PROVIDED INFORMATION Start Marker

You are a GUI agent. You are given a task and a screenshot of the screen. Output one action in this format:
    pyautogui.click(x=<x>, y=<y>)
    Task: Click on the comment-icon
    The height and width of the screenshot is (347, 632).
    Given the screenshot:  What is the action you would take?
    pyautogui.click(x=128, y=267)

PROVIDED INFORMATION End Marker

# TASK REQUIREMENTS:
Write out every line of the records above verbatim, changing nothing.

# RESULT BELOW:
You are a GUI agent. You are given a task and a screenshot of the screen. Output one action in this format:
    pyautogui.click(x=<x>, y=<y>)
    Task: Click on the comment-icon
    The height and width of the screenshot is (347, 632).
    Given the screenshot:  What is the action you would take?
    pyautogui.click(x=128, y=267)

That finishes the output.